- [WHAT THE TASK ASKS]: Nothing in the listing should differ in your copy; retype it all exactly.

*** Opening of GIVEN DATA ***

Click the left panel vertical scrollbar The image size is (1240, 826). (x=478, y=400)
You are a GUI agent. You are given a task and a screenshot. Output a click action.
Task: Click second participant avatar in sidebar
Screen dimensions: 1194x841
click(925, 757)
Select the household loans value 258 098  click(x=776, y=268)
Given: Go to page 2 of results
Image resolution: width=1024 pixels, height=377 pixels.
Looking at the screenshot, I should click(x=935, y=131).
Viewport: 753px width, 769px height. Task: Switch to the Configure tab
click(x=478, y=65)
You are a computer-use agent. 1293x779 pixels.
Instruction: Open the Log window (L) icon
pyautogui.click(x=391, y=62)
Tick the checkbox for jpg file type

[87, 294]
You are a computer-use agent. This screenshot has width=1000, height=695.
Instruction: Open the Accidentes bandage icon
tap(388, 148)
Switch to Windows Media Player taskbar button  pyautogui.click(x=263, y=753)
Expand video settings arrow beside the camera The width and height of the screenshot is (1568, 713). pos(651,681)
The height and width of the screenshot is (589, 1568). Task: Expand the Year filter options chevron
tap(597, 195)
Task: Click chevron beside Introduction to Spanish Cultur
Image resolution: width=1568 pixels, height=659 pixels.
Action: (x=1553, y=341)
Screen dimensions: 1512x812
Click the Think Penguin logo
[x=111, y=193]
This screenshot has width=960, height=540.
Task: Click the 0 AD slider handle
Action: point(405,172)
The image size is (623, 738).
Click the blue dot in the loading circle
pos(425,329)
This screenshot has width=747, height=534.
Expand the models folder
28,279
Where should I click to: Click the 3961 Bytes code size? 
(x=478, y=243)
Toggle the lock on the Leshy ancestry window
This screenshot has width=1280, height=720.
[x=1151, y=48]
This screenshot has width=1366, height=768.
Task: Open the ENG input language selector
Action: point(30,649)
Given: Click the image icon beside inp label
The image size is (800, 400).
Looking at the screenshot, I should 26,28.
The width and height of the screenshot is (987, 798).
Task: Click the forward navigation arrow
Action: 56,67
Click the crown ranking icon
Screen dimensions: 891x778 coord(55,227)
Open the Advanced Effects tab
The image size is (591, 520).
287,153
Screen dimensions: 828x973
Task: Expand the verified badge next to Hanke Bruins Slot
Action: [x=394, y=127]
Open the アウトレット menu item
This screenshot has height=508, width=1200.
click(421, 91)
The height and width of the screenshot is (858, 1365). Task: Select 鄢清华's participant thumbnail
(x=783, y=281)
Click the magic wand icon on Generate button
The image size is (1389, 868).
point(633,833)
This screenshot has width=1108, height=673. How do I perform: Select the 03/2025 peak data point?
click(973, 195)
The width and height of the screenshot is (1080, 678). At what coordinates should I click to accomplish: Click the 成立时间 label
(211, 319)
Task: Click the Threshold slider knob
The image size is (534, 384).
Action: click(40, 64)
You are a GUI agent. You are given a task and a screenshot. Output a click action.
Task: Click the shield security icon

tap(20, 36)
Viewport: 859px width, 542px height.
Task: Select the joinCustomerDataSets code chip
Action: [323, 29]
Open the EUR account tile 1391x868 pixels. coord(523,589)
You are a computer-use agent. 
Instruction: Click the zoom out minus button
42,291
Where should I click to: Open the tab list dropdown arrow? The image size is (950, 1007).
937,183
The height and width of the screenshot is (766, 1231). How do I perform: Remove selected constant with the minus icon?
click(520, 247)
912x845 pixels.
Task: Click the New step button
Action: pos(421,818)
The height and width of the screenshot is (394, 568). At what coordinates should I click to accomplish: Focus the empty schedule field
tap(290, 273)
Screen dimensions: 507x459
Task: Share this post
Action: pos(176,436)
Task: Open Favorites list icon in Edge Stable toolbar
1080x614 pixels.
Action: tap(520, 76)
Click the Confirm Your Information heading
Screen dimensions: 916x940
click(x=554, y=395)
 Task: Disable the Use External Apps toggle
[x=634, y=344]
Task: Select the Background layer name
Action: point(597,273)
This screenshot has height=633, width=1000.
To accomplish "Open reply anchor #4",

*** Close of GIVEN DATA ***

- [TASK RESPONSE]:
Click the left panel vertical scrollbar The image size is (1240, 826). (x=478, y=400)
You are a GUI agent. You are given a task and a screenshot. Output a click action.
Task: Click second participant avatar in sidebar
Screen dimensions: 1194x841
click(925, 757)
Select the household loans value 258 098  click(x=776, y=268)
Given: Go to page 2 of results
Image resolution: width=1024 pixels, height=377 pixels.
Looking at the screenshot, I should click(x=935, y=131).
Viewport: 753px width, 769px height. Task: Switch to the Configure tab
click(x=478, y=65)
You are a computer-use agent. 1293x779 pixels.
Instruction: Open the Log window (L) icon
pyautogui.click(x=391, y=62)
Tick the checkbox for jpg file type

[87, 294]
You are a computer-use agent. This screenshot has width=1000, height=695.
Instruction: Open the Accidentes bandage icon
tap(388, 148)
Switch to Windows Media Player taskbar button  pyautogui.click(x=263, y=753)
Expand video settings arrow beside the camera The width and height of the screenshot is (1568, 713). pos(651,681)
The height and width of the screenshot is (589, 1568). Task: Expand the Year filter options chevron
tap(597, 195)
Task: Click chevron beside Introduction to Spanish Cultur
Image resolution: width=1568 pixels, height=659 pixels.
Action: (x=1553, y=341)
Screen dimensions: 1512x812
Click the Think Penguin logo
[x=111, y=193]
This screenshot has width=960, height=540.
Task: Click the 0 AD slider handle
Action: point(405,172)
The image size is (623, 738).
Click the blue dot in the loading circle
pos(425,329)
This screenshot has width=747, height=534.
Expand the models folder
28,279
Where should I click to: Click the 3961 Bytes code size? 
(x=478, y=243)
Toggle the lock on the Leshy ancestry window
This screenshot has width=1280, height=720.
[x=1151, y=48]
This screenshot has width=1366, height=768.
Task: Open the ENG input language selector
Action: point(30,649)
Given: Click the image icon beside inp label
The image size is (800, 400).
Looking at the screenshot, I should 26,28.
The width and height of the screenshot is (987, 798).
Task: Click the forward navigation arrow
Action: 56,67
Click the crown ranking icon
Screen dimensions: 891x778 coord(55,227)
Open the Advanced Effects tab
The image size is (591, 520).
287,153
Screen dimensions: 828x973
Task: Expand the verified badge next to Hanke Bruins Slot
Action: [x=394, y=127]
Open the アウトレット menu item
This screenshot has height=508, width=1200.
click(421, 91)
The height and width of the screenshot is (858, 1365). Task: Select 鄢清华's participant thumbnail
(x=783, y=281)
Click the magic wand icon on Generate button
The image size is (1389, 868).
point(633,833)
This screenshot has width=1108, height=673. How do I perform: Select the 03/2025 peak data point?
click(973, 195)
The width and height of the screenshot is (1080, 678). At what coordinates should I click to accomplish: Click the 成立时间 label
(211, 319)
Task: Click the Threshold slider knob
The image size is (534, 384).
Action: click(40, 64)
You are a GUI agent. You are given a task and a screenshot. Output a click action.
Task: Click the shield security icon

tap(20, 36)
Viewport: 859px width, 542px height.
Task: Select the joinCustomerDataSets code chip
Action: [323, 29]
Open the EUR account tile 1391x868 pixels. coord(523,589)
You are a computer-use agent. 
Instruction: Click the zoom out minus button
42,291
Where should I click to: Open the tab list dropdown arrow? The image size is (950, 1007).
937,183
The height and width of the screenshot is (766, 1231). How do I perform: Remove selected constant with the minus icon?
click(520, 247)
912x845 pixels.
Task: Click the New step button
Action: pos(421,818)
The height and width of the screenshot is (394, 568). At what coordinates should I click to accomplish: Focus the empty schedule field
tap(290, 273)
Screen dimensions: 507x459
Task: Share this post
Action: pos(176,436)
Task: Open Favorites list icon in Edge Stable toolbar
1080x614 pixels.
Action: tap(520, 76)
Click the Confirm Your Information heading
Screen dimensions: 916x940
click(x=554, y=395)
 Task: Disable the Use External Apps toggle
[x=634, y=344]
Task: Select the Background layer name
Action: point(597,273)
This screenshot has height=633, width=1000.
To accomplish "Open reply anchor #4",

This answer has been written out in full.